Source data
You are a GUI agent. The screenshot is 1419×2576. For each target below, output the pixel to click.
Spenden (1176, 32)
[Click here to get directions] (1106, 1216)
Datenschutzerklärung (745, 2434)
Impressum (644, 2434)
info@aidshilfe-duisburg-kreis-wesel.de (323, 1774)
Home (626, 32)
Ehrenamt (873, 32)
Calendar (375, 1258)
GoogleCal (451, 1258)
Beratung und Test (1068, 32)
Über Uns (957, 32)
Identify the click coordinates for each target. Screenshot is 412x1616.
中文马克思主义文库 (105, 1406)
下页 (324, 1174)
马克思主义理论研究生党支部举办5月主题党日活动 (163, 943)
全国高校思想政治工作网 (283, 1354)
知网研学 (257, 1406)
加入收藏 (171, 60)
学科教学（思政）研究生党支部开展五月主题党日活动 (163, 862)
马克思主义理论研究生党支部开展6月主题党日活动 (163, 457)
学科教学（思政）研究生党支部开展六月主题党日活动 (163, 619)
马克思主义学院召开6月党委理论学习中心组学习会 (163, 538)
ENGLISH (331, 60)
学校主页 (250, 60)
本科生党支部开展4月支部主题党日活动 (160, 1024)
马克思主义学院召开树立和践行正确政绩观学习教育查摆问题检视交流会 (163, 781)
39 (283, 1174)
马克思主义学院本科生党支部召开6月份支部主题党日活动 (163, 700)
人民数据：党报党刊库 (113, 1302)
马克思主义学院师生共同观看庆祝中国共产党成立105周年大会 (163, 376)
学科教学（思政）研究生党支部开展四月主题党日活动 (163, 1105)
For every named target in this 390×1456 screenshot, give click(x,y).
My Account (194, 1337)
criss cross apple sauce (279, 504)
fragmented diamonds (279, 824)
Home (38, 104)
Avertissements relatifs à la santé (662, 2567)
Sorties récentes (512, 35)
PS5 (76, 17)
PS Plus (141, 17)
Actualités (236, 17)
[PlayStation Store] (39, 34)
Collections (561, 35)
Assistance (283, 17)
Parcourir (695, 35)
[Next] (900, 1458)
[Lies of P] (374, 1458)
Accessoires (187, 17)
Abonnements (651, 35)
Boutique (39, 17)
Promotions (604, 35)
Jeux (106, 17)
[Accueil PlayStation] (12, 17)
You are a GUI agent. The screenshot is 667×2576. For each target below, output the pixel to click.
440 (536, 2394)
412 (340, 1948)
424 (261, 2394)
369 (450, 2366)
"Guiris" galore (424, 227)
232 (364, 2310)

» Problem requirements
Respond with the exact lines running from the one that contains "Sorties récentes (512, 35)" through the last line of the data above, and no other lines.

» Written solution
Sorties récentes (512, 35)
PS5 (76, 17)
PS Plus (141, 17)
Actualités (236, 17)
[PlayStation Store] (39, 34)
Collections (561, 35)
Assistance (283, 17)
Parcourir (695, 35)
[Next] (900, 1458)
[Lies of P] (374, 1458)
Accessoires (187, 17)
Abonnements (651, 35)
Boutique (39, 17)
Promotions (604, 35)
Jeux (106, 17)
[Accueil PlayStation] (12, 17)
You are a GUI agent. The screenshot is 667×2576. For each target below, output the pixel to click.
440 (536, 2394)
412 (340, 1948)
424 (261, 2394)
369 (450, 2366)
"Guiris" galore (424, 227)
232 (364, 2310)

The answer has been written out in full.